For some reason I’ve always found it more interesting to see why things like businesses fail than to read about success stories. It’s not even that I take any glee in their failure, so maybe it’s an underdog thing? Anyway, in the first entry of yet another series I’ll likely abandon at some point, we will take a brief look at some of the more prominent businesses/entities to disappear from existence. Up first is one that was the premiere example of its industry at one point, and one that was probably doomed from the start.
Who: Eastern Airlines
When: 1926 – 1991
What: Begun as a mail carrier for the U.S. Postal Service in the 1920s, Eastern grew to become a dominant force in commercial aviation by the 1950s. Its first CEO was famed World War I Flying Ace Eddie Rickenbacker, who headed the company until he was ousted in 1959. By the 1970s the company was counted as one of the “Big Four” U.S. airlines along with United, American, and Trans-World (TWA). Eastern was the first of this group to add the legendary Boeing 727 to its fleet (in 1964).

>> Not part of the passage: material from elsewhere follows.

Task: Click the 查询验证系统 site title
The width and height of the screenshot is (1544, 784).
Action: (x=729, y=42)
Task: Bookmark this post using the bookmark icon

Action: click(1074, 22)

What happened: Eastern struggled mightily after the airline industry was deregulated in 1978, and in 1986 was purchased by corporate raider Frank Lorenzo’s Texas Air Corporation (which took over Continental in 1982). Texas Air sold off pieces of Eastern’s holdings, one by one, as the company continued to hemorrhage money. A mechanics’ strike in 1989 was more than the fragile airline could withstand, and Eastern filed for bankruptcy in March of that year. At the time it was the largest bankruptcy filing ever for an airline. The company ceased operations in 1991, one day after the start of the Persian Gulf War.

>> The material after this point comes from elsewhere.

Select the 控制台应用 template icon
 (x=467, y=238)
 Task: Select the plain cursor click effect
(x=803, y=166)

Who: World Hockey Association
When: 1972 – 1979
What: Competing sports leagues were apparently all the rage in the ’60s and ’70s. The NFL had the American Football League and World Football League to contend with, while the NBA dealt with the American Basketball Association. The NHL’s turn came in 1972 with the formation of the World Hockey Association. Not coincidentally, the WHA was started by Dennis Murphy and Gary Davidson, the founder and first president of the ABA, respectively.
The new league was never a serious threat to the established NHL, but did manage to sign some of their high-profile players, most notably Bobby Hull. The WHA also embraced the practice of recruiting European players, which is now commonplace in the NHL. Several hockey legends got their pro start in the WHA — Wayne Gretzky, Mark Messier, and Mike Gartner to name a few.
What happened: Financial instability plagued the 12-team league from day one. Franchises folded or relocated at an alarming rate, and by the end of the WHA’s final season only six remained. Four of the survivors — the Edmonton Oilers, Quebec Nordiques, Winnipeg Jets, and New England Whalers (soon to be renamed as the Hartford Whalers) – were brought into the NHL, while the other two (the Cincinnati Stingers and Birmingham Bulls) attempted to carry on in the Central Hockey League but quickly failed.